WHAT THE TASK ASKS: Return, from the data below, each line that contains the word "dropdown".

SUPPLIED MATERIAL:
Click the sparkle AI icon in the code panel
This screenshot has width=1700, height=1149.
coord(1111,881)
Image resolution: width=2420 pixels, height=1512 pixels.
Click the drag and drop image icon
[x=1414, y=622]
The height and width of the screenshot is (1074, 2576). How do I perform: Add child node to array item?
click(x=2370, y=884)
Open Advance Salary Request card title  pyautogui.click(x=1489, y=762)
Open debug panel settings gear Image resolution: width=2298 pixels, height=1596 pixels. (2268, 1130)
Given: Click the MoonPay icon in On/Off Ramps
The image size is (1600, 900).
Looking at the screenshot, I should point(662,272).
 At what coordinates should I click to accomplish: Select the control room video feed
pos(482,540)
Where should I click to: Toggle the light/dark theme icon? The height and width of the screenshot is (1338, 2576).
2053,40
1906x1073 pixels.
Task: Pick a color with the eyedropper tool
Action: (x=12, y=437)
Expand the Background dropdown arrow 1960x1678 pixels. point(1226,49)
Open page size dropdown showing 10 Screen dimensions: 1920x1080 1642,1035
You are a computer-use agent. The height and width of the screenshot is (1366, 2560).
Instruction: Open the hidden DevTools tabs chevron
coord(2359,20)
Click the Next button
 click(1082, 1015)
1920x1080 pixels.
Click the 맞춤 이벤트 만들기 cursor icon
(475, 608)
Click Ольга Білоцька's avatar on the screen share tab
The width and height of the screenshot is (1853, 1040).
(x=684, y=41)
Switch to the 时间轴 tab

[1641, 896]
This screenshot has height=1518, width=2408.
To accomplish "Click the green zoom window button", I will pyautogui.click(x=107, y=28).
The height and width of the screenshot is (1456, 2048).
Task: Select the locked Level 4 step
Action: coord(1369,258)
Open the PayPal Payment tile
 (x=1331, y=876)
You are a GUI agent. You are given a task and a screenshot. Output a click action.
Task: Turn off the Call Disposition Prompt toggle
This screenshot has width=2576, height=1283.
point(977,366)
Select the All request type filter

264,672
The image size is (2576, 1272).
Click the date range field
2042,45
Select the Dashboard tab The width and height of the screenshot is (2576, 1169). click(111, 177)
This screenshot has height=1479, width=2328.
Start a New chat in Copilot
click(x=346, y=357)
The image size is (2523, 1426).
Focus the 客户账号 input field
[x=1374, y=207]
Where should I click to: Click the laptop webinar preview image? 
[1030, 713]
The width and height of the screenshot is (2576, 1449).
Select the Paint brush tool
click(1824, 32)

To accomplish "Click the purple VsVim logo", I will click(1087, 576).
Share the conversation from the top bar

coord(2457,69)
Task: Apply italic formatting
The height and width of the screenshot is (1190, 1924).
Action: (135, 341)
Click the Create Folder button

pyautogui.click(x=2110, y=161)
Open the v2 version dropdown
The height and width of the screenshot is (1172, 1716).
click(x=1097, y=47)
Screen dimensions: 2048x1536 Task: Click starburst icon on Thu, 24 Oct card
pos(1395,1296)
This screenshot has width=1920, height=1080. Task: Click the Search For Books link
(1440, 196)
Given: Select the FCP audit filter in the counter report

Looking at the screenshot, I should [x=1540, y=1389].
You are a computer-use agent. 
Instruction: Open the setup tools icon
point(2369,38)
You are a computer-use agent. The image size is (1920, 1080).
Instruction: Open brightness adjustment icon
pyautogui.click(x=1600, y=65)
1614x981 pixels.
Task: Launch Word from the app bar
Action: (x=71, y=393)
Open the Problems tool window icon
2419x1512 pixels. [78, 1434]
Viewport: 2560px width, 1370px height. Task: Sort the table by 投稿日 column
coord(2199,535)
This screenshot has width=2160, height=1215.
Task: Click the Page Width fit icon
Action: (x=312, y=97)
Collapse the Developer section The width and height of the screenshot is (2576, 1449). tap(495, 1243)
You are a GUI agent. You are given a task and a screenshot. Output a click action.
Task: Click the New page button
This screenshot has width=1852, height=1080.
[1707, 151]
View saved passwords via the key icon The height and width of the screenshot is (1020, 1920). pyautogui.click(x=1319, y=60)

EXERCISE RESPONSE:
Expand the Background dropdown arrow 1960x1678 pixels. point(1226,49)
Open page size dropdown showing 10 Screen dimensions: 1920x1080 1642,1035
Open the v2 version dropdown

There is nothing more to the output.